Женщины дружно опустили глаза.
– Тебе лучше приготовиться заранее, – выдавила Санта. – Они приходят каждое утро. Туда, – она показала на сухую полянку. – Берут нас. Делают что хотят до полудня. Потом отпускают.
– Что? – я не поверила своим ушам.
– Да трахают их! – объяснила Ида. – А меня нет, потому что я не какая-то подстилка, я уважаемая женщина! И тебя будут! Чтоб ты лучше свое место запомнила!
Я смотрела на Санту. Она перебирала какие-то веточки и крошки у колена.
– Так принято, – сказала она. – Пленных женщин отдают на потеху. Всегда. На глазах у их мужчин.
– И вы что, терпите?! И мужики просто смотрят?!
– Так принято, – повторила Санта. – Женщина должна подчиняться мужчине. Или она не женщина. Если она не женщина, ее будут бить, как мужчину.
– Слушайте, а вам не все равно? Ну вот что с вами могут сделать, серьезного? И чтоб оно хуже казни было?
Санта вздохнула.
– Делла, смерть близко. Не нужно суетиться. Надо принять то, что свершилось.
Я несколько секунд молчала, выравнивая дыхание. Потом подалась вперед:
– Санта, принять неизбежное – не грех. Грех принимать за неизбежное то, что можно изменить.
Санта подняла голову. Взгляд у нее был спокойный, и я поняла, что эта женщина не подведет. Я только скосила глаза, показывая на Иду, и Санта чуть заметно кивнула, мол, потом и не при ней.
Макс очень внимательно следил за нашим разговором. Мы переглянулись, он тут же пересел ближе к Керу, делая вид, что следит за игрой. Что-то шепнул. Через пять минут Кер поднялся, и Макс занял его место, собрав палочки-фишки. Кер поманил меня:
– Пойдем, я покажу тебе, где оправляться.
Я пошла за ним, к самому болоту.
– Оправляться вон там, – он показал на хилый кустик и понизил голос: – Болото непроходимо. Совсем. В ту сторону берег топкий, но в другую еще хуже, хотя кажется, что можно пройти по корням кустов. Там очень глубоко, один раз наступишь – и все. Что ты хочешь сделать?

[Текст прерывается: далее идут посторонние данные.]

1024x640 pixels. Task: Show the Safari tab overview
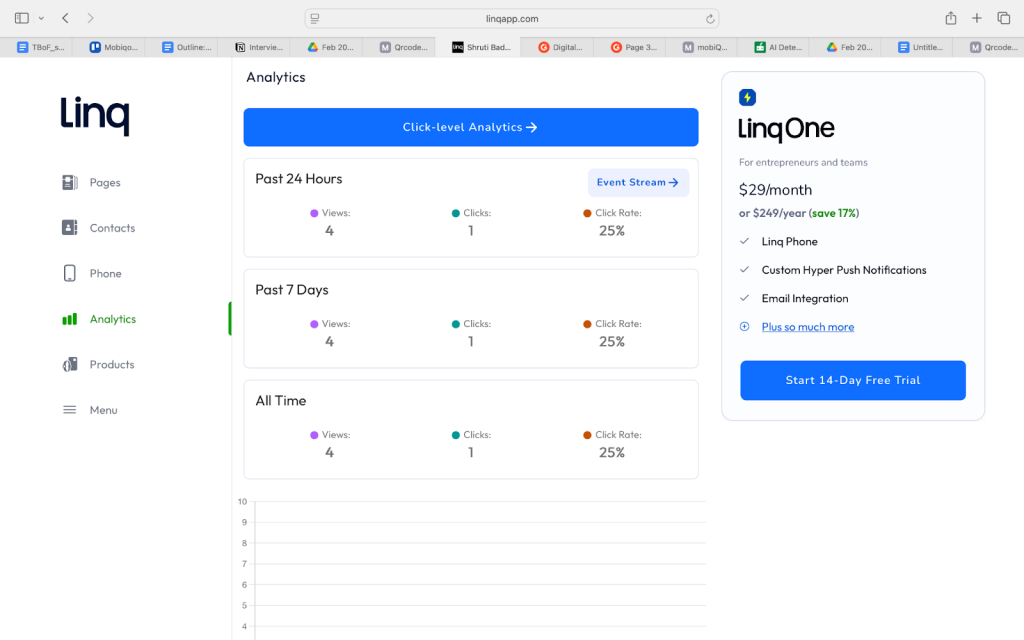click(1003, 18)
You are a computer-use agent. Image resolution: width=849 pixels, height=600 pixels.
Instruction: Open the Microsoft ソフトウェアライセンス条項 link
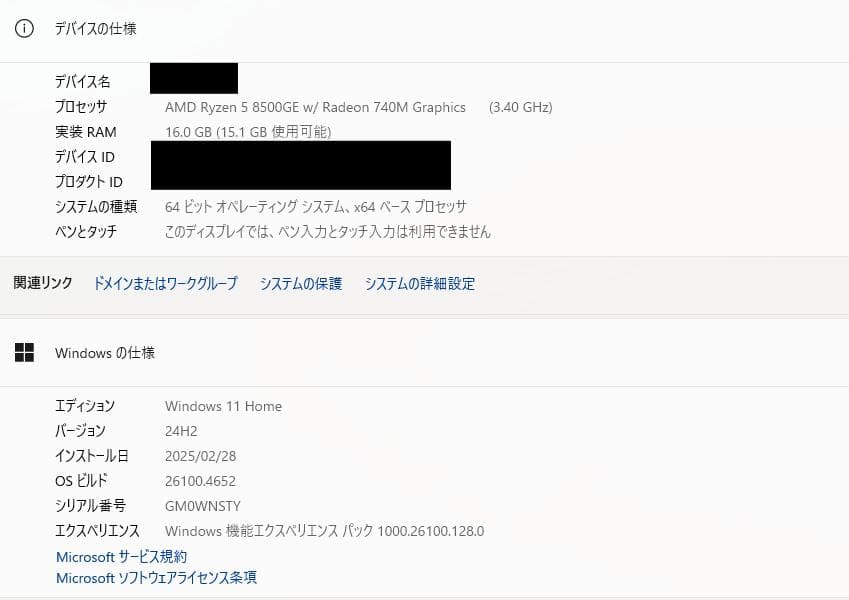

– Через лагерь. Я знаю дорогу.
Кер покачал головой.
– Оружие нужно.
– А у стражей взять никак?
– Я думал. Только утром, когда они разделяются. Часть остается с нами, часть уводит женщин. Когда они вместе, их трудно победить. Я могу драться, Тан может, коммандер может. Гай не может, его сильно ударили, он почти всегда лежит.
– Идти-то может?
– Захочет жить – пойдет и побежит. Не захочет – умрет. Я дам ему легкую смерть. Вчера он просил нас удавить его, так мучился от боли. Но утром ему полегчало.
– А женщины?
– Мои жены смогут. Дженни сможет. – Он весьма выразительно помолчал. – Коммандер сам пусть говорит со своей женщиной.
Меня даже не резануло это «со своей женщиной».
– Сделай вид, что оправляешься, – посоветовал Кер. – А то стража подумает лишнее. Я подожду.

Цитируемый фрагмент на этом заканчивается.